Die Realität bleibt also, dass sich die Organe der EU weiterhin in einer frankophonen Umgebung befinden, und man kann weiterhin mit der immer stärkenden Position des Englischen auf der internationalen Bühne rechnen. Es ist höchstwahrscheinlich, dass man die Einführung einer oder mehrerer EU-Plansprachen nicht verhindern kann. In dieser Hinsicht scheinen die Aussichten für Französisch und Englisch am besten zu sein. Wenn diese Situation sowieso unvermeidbar ist, sollte man das schöne, aber unrealistische Prinzip der Gleichrangigkeit aufgeben und sich in den meisten Situationen auf höchstens vier Plansprachen konzentrieren.

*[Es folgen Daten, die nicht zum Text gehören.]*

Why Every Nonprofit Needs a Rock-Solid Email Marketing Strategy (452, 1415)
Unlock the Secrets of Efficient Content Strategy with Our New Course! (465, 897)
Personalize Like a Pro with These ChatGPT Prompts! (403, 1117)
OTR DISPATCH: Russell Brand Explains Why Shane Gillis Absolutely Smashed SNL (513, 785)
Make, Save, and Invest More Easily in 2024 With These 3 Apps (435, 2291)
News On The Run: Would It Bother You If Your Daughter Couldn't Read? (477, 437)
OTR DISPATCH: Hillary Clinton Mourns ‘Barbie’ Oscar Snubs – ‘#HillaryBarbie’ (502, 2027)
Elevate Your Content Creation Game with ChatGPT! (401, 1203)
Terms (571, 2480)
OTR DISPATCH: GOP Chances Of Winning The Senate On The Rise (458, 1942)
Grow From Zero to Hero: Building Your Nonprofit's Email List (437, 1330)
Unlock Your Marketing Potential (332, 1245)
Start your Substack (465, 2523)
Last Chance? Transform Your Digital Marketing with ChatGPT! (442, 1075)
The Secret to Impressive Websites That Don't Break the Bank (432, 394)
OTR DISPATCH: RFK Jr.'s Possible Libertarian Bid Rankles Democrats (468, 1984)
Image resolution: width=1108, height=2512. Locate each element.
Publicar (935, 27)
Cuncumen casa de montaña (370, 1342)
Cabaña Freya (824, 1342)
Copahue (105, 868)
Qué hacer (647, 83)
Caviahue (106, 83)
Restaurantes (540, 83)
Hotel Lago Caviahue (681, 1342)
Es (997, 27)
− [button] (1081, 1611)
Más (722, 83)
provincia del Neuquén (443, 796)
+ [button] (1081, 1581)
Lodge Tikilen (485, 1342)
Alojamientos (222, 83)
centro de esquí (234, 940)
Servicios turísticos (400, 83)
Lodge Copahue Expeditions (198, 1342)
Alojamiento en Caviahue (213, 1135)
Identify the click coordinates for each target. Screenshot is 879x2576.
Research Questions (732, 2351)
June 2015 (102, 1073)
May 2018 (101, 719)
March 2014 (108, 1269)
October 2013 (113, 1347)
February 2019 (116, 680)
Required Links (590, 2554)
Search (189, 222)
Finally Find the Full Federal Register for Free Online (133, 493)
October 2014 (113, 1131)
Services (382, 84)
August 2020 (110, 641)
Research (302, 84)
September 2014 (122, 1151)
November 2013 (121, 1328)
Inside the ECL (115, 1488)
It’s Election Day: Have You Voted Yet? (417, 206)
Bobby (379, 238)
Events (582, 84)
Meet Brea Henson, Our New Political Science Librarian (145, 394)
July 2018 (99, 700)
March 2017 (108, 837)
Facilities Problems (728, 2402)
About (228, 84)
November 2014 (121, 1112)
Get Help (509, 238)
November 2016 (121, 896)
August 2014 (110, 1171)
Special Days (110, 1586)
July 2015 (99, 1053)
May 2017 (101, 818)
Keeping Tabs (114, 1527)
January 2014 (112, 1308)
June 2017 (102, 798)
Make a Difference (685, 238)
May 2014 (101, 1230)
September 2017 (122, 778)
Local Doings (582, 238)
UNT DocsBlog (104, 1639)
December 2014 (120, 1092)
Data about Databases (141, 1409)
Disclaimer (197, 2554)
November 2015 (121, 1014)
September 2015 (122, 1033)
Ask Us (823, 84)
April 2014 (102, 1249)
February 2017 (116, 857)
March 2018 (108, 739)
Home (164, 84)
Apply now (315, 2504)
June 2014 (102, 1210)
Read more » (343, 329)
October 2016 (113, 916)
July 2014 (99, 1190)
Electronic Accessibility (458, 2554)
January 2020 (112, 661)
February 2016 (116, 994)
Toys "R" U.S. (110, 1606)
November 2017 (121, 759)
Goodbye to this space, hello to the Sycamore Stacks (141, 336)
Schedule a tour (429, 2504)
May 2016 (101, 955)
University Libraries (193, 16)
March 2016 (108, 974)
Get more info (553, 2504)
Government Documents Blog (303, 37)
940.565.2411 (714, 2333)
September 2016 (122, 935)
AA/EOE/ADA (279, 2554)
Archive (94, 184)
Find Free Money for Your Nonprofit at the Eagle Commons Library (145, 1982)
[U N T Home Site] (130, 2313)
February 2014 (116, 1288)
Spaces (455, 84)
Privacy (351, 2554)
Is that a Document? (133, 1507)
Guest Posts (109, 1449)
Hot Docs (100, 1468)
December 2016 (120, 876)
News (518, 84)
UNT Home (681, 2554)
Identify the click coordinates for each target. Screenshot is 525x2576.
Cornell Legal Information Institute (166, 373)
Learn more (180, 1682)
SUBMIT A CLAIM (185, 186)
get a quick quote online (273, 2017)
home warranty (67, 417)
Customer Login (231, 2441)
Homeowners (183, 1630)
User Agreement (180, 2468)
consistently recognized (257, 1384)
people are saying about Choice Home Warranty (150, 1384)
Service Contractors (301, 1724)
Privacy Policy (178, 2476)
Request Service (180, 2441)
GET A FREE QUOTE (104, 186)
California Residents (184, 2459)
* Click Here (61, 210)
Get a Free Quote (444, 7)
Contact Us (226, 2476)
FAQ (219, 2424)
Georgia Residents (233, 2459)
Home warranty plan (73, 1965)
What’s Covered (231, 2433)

Unter diesen Plansprachen sollte auch die deutsche Sprache eine hervorgehobene Rolle spielen. Ohne eine Förderung des Fremdsprachenerwerbs in den Ländern von Europa kann dieses Konzept nicht verwirklicht werden, und die Zielsetzung "Europa der Bürger" kann sich allmählich zum Europa der Eurokraten entwickeln.